Linnea Lorentzen

Welcome!

I am a Tenure-Track Assistant Professor of Economics at the University of Oslo.

My research interests lie in International Trade and Labor Economics. 

linnea.lorentzen@econ.uio.no

Find my CV here.

University of Oslo profile

Research:

The Unequal Effects of Trade and Automation across Local Labor Markets, with Simon Galle
Journal of International Economics (Forthcoming, 2024)
Online Appendix, Replication Package

We quantify the joint impact of the China shock and automation of labor, across US commuting zones (CZs) in the period 2000-2007. To this end, we employ a multi-sector gravity model of trade with Roy-Fréchet worker heterogeneity across sectors, where labor input can be automated. Automation and increased import competition from China are both sector-specific; they lead to contractions in a sector's labor demand and a decline in relative income for CZs more specialized in that sector, amplified by a voluntary reduction in hours worked and an increase in frictional unemployment. The estimated model fits well with the aggregate performance of manufacturing subsectors and with the variation across CZs in changes in average income, the hourly wage, hours worked, the employment rate and employment in manufacturing. By itself, the China shock has stronger distributional effects than automation, but its impact on aggregate gains is less than a third of automation's impact.

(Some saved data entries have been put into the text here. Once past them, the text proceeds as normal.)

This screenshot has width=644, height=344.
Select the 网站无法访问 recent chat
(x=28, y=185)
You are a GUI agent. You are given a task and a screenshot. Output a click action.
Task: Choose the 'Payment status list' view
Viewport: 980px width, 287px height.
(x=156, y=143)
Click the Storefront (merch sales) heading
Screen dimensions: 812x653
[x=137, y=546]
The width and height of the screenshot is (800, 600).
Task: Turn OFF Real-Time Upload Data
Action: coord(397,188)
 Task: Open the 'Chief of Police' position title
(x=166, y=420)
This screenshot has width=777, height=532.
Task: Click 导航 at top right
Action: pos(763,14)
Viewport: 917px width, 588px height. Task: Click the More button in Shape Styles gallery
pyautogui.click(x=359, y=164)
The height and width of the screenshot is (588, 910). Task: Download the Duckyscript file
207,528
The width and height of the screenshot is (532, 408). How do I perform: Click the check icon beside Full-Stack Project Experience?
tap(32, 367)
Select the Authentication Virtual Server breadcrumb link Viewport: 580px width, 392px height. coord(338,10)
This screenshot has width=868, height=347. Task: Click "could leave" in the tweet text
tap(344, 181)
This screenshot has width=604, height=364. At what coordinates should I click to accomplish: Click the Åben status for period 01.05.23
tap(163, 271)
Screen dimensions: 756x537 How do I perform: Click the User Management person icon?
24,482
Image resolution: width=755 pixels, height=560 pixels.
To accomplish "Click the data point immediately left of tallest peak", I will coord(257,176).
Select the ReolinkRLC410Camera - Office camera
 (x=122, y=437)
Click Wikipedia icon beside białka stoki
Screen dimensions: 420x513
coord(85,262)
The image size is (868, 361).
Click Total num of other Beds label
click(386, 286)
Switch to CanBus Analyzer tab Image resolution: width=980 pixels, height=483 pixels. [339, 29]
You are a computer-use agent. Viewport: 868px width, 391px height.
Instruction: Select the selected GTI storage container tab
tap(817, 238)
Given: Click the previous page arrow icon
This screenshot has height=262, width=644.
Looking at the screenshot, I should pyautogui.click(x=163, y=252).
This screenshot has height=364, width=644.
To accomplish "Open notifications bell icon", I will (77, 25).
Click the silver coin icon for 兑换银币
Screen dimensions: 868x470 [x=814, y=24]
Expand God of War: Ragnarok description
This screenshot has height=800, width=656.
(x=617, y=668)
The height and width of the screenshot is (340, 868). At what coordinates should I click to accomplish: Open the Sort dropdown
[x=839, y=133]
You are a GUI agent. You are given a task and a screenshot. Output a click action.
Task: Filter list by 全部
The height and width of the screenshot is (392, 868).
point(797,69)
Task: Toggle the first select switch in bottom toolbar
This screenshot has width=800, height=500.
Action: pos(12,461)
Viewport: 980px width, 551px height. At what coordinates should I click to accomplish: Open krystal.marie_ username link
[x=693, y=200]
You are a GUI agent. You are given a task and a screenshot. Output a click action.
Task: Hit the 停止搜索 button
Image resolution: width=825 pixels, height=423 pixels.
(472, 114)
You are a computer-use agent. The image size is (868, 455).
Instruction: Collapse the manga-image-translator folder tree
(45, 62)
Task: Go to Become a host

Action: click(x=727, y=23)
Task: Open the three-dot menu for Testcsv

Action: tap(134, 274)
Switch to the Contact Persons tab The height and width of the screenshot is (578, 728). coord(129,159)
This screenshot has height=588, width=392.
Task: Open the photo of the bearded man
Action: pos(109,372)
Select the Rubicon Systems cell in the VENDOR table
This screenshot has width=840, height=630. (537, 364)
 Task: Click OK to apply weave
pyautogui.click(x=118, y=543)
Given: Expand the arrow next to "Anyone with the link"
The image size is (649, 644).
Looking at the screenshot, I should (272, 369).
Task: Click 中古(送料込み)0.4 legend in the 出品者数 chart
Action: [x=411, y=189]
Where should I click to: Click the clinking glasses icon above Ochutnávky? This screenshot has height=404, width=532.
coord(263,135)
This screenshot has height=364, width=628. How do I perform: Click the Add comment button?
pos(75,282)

Domino Effects: Understanding Sectoral Reallocation and its Wage Implications
Awarded the prize for the Best Paper at the 21st Annual GEP/CEPR Postgraduate Conference 


How do sector-specific shocks induce workers to move between sectors, and what is the impact on the distribution of earnings? While we know that sector-specific shocks affect workers in directly exposed sectors, less is known about the equilibrium effects on indirectly exposed workers. This paper studies how shocks hitting one sector can, mediated through sectoral reallocation, impact workers across sectors. Specifically, I study the sectoral reallocation in Norway, driven by the collapse in the price of Brent Crude Oil in 2014. The data shows the worker reallocation to be asymmetric; the oil workers moved into certain destination sectors in particular. By exploiting variation in into which sectors oil workers had been moving pre-shock, I provide novel empirical evidence on how workers in sectors more exposed to worker inflows experienced a relative reduction in earnings growth and an increased probability of leaving their sector. To quantify the equilibrium effects, I employ a Roy model of sectoral reallocation where sectoral skills are distributed log-normally and correlated across sectors. I calibrate the skill correlations by targeting the sectoral reallocation observed in the data. The model simulates the counterfactual reallocation driven by the shock in isolation and quantifies the magnitude of the equilibrium effects. The quantitative results show that, on average, across local non-tradable sectors, the shock is associated with a real wage decline of 12% of the oil sector real wage decline, with a maximum of 70%.